_Task list:_
A. The opinion piece on economic development in Franklin and Southampton County names the groups that made up the economic development team. List every group it gives.
B. Continue the opinion piece on economic development in Franklin and Southampton County from the last sentence shown.

_Passage shown:_
<<<<

Development must be considered

Published 12:00 am Friday, September 28, 2007

Vision is often a word that describes leaders that exemplify what voters look for when voting for a candidate. Recent local history highlights those families and individuals who made a mark in assuring Franklin and Southampton County’s quality future. My own father’s family can be traced back to the early 1800’s and they were among the majority of families who lived in the area and who had positive visions for the future of our region.

This year celebrates the 20th year that Franklin and Southampton County have had an economic development office. There were city and county visionaries in the mid 1980’s (as well as today) who had the foresight to understand economic development and the benefits it could bring to the city and county. It has evolved through a series of changes, but now is back on track as the city and county and local charities once again share in the costs and benefits of a united economic development effort. The results are job opportunities for our citizens and children and an increasing tax base.

The reason I am bringing this up is the concern I have pertaining to a story I read in the Tidewater News about a couple of Southampton County Board of Supervisor candidates who are against economic development and claim it has done nothing and will do nothing for the area. I wanted to show what economic development has done for the area in the past 20 years and the potential vision for the future.

Economic Development is not a one-person effort. In the eleven years I was economic development director we had a wonderful team consisting of the economic development commission, lenders, real estate companies, existing industries, minority groups, farmers and politicians all working together to promote the future of our area.

The result was the successful recruitment of 17 industries and 26 businesses during that eleven year period that now produces over $1.2 million each year in tax dollars to Southampton County and Franklin, created 706 jobs, received $580,932 in grants and sold $694,773 in public industrial land sales. Much of that occurred in the shared revenue areas and all returned to the two communities. In recent years, the Franklin Southampton Economic Development Inc. has assisted in the location of an additional three industries and several retailers and is aggressively pursuing other industrial prospects.

I still have the journals I kept of each of those industries and retailers we personally recruited to the area. Each successful location was unique in how they were recruited and why they located here. It’s also interesting to read of those who did not locate in our area and why they didn’t, so we can be prepared in the future.

I must admit other retailers also located in the area without the ED direct assistance.

There have been several industrial parks involved in the recruitment process. The first was developed jointly by Franklin and Southampton County and was called the Franklin/Southampton Commerce Park that is located in a shared revenue area. The costs to purchase the land and develop the park for the two communities was $215,000. The economic development office sold all the land in the park for $589,770 resulting in a profit of $374,770 that was returned to the communities.

>>>>

_Data shown:_
<<<<

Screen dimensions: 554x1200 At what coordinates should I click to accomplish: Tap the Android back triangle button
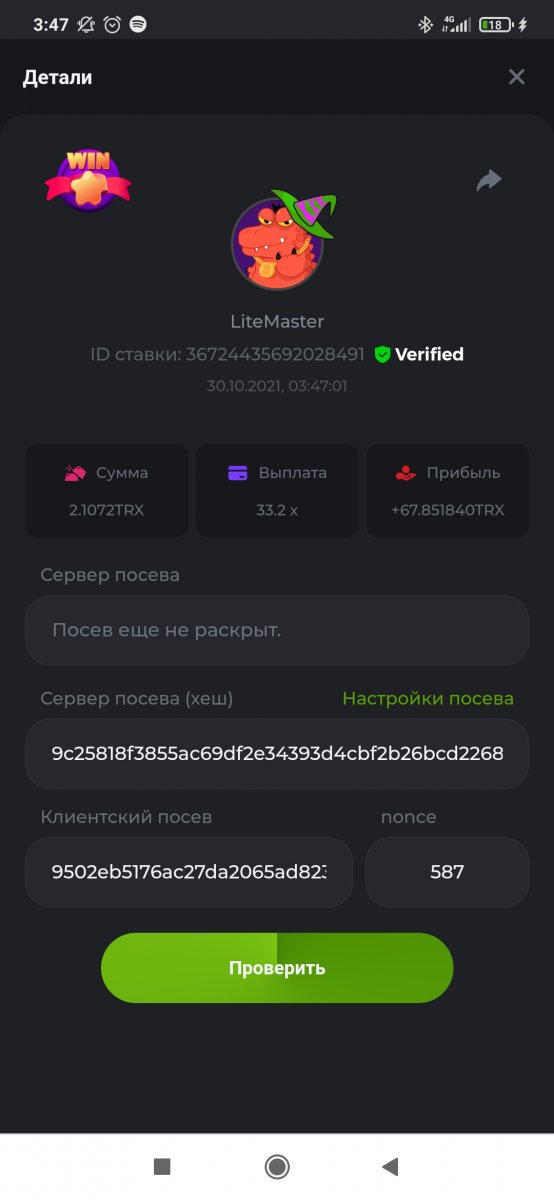391,1166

>>>>

_Answers to the exercise:_
A.
- the economic development commission
- lenders
- real estate companies
- existing industries
- minority groups
- farmers
- politicians

B.
Jobs created in the park exceed 110 at this time and taxes generated now exceed $104,000 every year.

The Southampton Agribusiness Park was developed by Southampton County and was the first agribusiness park developed in Virginia. Two new industries are now under construction with investments exceeding $6 million that will employ 35 people. That, in addition to Southampton Cutting Industry and the regional farmers market already located in the park, will result in an estimated $42,840 in taxes for the county every year and land sales estimated at approximately $135,000. Only one parcel remains to be sold.

Though the Pretlow Industrial Park has yet to meet the preceding successes, it’s only a matter of time before the overspill from Hampton Roads finds this golden opportunity. Chesapeake’s Cavalier Industrial park sat over 10 years before significant development occurred and now it’s a major success story with hundreds of jobs and hundreds of millions of dollars in investment.

One of the most important responsibilities of an economic development office is having a close working relationship with our existing industries. Narricott, FERIDIES, and Money Mailer are recent examples of industrial expansions in the area the economic development office worked closely with to ensure that the expansions occurred here and not at other locations. The results were millions of dollars in investment and 60 new jobs.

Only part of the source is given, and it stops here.